- SELECTED TEXT -
-- Opening Marker --

Rolls-Royce has completed testing of the technology that will power the world's fastest all-electric plane. All the technology has been tested on a full-scale replica of the plane's core, called an 'ionBird', including a 500 horsepower electric powertrain powerful enough to set world speed records and a battery with enough energy to supply 250 homes. The plane is part of a Rolls-Royce initiative called ACCEL, short for 'Accelerating the Electrification of Flight'. Our ACCEL project team includes key partners YASA, the electric motor and controller manufacturer, and aviation start-up Electroflight.
The team has been developing the technology while adhering to the UK Government's social distancing and other health guidelines and the systems will soon be integrated into our 'Spirit of Innovation' plane. There is a long history of iron-birds in aviation for testing propulsion systems ahead of flight, but in this case we have named the test airframe 'ionBird', after the zero-emission energy source propelling the aircraft.

-- Closing Marker --

- ACTIVITY LIST -
(1) Return the passage about Rolls-Royce's electric plane word for word, from "Rolls-Royce has completed" up to and including "aviation start-up Electroflight.".
(2) In the passage about Rolls-Royce's electric plane, what is ACCEL short for?
(3) Continue the passage about Rolls-Royce's electric plane from where it stops.

Collected data entries:
-- Opening Marker --

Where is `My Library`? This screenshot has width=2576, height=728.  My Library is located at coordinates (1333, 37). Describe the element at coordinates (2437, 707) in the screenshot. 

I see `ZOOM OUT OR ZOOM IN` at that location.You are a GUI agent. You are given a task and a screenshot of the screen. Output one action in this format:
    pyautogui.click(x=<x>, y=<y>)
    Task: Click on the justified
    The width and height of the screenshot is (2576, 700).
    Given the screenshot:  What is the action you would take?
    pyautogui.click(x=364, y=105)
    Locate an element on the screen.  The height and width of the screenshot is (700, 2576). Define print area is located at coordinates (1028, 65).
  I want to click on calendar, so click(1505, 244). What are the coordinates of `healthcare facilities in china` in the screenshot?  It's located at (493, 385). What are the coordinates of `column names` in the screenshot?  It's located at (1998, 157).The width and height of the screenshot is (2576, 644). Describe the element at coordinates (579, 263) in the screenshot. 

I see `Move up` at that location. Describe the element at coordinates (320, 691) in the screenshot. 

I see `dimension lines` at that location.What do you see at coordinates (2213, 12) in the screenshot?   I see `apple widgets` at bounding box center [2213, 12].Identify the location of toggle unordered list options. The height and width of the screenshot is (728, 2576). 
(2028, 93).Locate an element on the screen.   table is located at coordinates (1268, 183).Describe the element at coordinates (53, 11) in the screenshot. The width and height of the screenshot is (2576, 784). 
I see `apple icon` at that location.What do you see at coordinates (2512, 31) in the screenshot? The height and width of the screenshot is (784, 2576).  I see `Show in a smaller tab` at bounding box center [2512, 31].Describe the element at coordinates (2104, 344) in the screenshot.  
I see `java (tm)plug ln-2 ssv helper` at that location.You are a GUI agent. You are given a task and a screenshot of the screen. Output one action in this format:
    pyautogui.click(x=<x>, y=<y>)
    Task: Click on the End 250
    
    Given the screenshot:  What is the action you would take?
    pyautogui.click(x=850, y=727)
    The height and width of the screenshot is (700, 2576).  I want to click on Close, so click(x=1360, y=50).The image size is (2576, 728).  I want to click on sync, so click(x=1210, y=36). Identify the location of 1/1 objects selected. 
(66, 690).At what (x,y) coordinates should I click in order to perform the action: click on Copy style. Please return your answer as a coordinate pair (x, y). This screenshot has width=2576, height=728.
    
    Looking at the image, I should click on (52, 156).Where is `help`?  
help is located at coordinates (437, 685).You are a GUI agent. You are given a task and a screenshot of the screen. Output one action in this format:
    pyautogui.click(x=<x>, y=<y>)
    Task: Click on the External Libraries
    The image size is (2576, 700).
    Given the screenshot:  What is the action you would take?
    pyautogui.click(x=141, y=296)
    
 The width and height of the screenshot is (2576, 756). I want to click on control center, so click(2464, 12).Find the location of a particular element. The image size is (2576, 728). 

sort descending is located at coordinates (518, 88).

-- Closing Marker --

- EXERCISE RESPONSES -
(1)
Rolls-Royce has completed testing of the technology that will power the world's fastest all-electric plane. All the technology has been tested on a full-scale replica of the plane's core, called an 'ionBird', including a 500 horsepower electric powertrain powerful enough to set world speed records and a battery with enough energy to supply 250 homes. The plane is part of a Rolls-Royce initiative called ACCEL, short for 'Accelerating the Electrification of Flight'. Our ACCEL project team includes key partners YASA, the electric motor and controller manufacturer, and aviation start-up Electroflight.

(2) Accelerating the Electrification of Flight

(3)
Rob Watson, Director - Rolls-Royce Electrical, said, "Rolls-Royce is committed to playing a leading role in reaching net zero carbon by 2050. The completion of ground-testing for the ACCEL project is a great achievement for the team and is another important step towards a world record attempt. This project is also helping to develop Rolls-Royce's capabilities and ensure that we remain a leader in delivering the electrification of flight, an important part of our sustainability strategy."
Bremont, will be the official timing partner for the all-electric speed record attempt. The British luxury watch maker has also helped develop the design of the plane's cockpit which will feature a stopwatch, while the company has machined canopy release parts at its Henley-on-Thames manufacturing facility.
The ACCEL project is a series of firsts for Rolls-Royce as we journey towards net zero carbon by 2050. It is the first Rolls-Royce project to use offsetting to make the whole programme carbon neutral.